=== Given text ===
Critical Support & High Priority Issues Policy

Updated: Aug 1, 2022

Purpose of this policy

This policy exists to define critical support for Postscript and describe the processes in place for Postscript to respond to critical support requests within 30 minutes and high priority issues within 12 hours.

Policy definitions

Critical Support Incident:
A state of the Postscript web application where all users are not able use business critical features such as:

  • Logging In

  • Sending / Receiving SMS Campaigns and Replies

High Priority Issue:
A state of the Postscript web application where multiple users are not able use business critical features such as:

  • Logging In

  • Sending / Receiving SMS Campaigns and Replies

Critical Support Team:
The designated group of engineers that are “on-call” to respond to critical incidents within 30 minutes and high priority issues within 12 hours.

RCA:
Root Cause Analysis -- A report to determine the underlying cause of a Critical Support Incident and prescribe solutions to minimize the likelihood and potential impact of a future incident.

Policy

Prevention

The Postscript team takes the following measures during code development and deployment to ensure that critical support incidences are minimal:

  • Code tests pre-deployment.

  • Deploying and testing in a staging environment.

  • Red/Blue deployments to production environments that automatically rollback if issues arise.
===
> _Your tasks_:
A: Decide whether each statement agrees with the Postscript support policy, answering yes or no and quoting the words of the policy that decide it. (i) High priority issues are to be answered within 12 hours. (ii) The RCA report prescribes solutions meant to reduce the chance of a future incident. (iii) Production deployments have to be rolled back by hand when issues arise.
B: Proceed with the Postscript support policy, picking up after its last listed prevention measure.
=== Listed records ===
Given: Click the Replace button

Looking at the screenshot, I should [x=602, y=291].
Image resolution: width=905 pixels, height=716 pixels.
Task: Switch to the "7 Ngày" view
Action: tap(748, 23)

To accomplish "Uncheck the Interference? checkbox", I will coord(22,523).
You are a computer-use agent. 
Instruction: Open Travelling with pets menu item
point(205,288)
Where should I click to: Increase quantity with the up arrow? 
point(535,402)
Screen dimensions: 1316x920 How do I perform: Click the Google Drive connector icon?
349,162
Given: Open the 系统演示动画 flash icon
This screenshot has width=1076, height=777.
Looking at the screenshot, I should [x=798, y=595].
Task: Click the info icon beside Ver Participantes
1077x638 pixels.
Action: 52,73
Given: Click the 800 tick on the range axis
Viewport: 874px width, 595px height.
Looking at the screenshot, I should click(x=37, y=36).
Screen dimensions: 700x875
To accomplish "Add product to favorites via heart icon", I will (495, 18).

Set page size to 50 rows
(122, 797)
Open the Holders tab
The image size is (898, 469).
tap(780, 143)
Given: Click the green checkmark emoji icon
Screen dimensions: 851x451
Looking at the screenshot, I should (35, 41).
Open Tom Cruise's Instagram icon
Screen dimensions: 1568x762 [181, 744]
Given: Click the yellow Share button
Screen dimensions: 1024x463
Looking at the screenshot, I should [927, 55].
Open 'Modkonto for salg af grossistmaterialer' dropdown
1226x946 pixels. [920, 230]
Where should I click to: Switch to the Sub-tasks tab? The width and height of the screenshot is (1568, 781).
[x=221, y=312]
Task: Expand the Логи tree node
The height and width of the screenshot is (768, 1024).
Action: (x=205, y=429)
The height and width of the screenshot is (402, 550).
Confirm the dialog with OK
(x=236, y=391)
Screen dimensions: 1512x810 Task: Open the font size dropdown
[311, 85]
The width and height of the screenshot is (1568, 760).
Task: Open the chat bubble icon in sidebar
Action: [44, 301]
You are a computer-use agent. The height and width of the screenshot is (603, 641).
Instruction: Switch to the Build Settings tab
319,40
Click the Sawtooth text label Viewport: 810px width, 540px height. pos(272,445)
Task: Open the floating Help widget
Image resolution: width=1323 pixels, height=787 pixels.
===
> _Results in order_:
A:
(i) Yes: "high priority issues within 12 hours"
(ii) Yes: "prescribe solutions to minimize the likelihood and potential impact of a future incident"
(iii) No: "Red/Blue deployments to production environments that automatically rollback if issues arise"

B:
  • Canary deployments to subsets of customers to test production code before rollout to the general population.

Detection

  1. The Postscript engineering team uses the AWS Cloudwatch service to conduct 24/7 monitoring of business critical APIs and applications. If the service detects an outage, the Critical Support Team is notified to respond within 30 minutes.

  2. The email address critical at(@) postscript dot io can be used to notify the Critical Support Team 24/7. Emailing this address will notify the entire Critical Support Team via phone in the event of an emergency. All customers have access to this email address.

Reaction & Communication

When the existence of a Critical Support Incident is identified, customers will be notified via In-App message through an internal Postscript alert system.

The Critical Support Team will take steps to first diagnose the issue at hand and take measures to either 1. Deploy a patch to the Postscript application or, in the event that the outage is due to a 3rd party providers, 2. Deploy measures to minimize the customer impact due to the 3rd party outage.

After initial measures are taken to minimize customer downtime, all customers will be notified of the incident via email and in-app message.

The Critical Support Team will then conduct an RCA for both internal Postscript teams and for any customer directly affected by the outage.

The Postscript engineering team will prioritize and deploy any patches prescribed by the RCA within a 5 day period.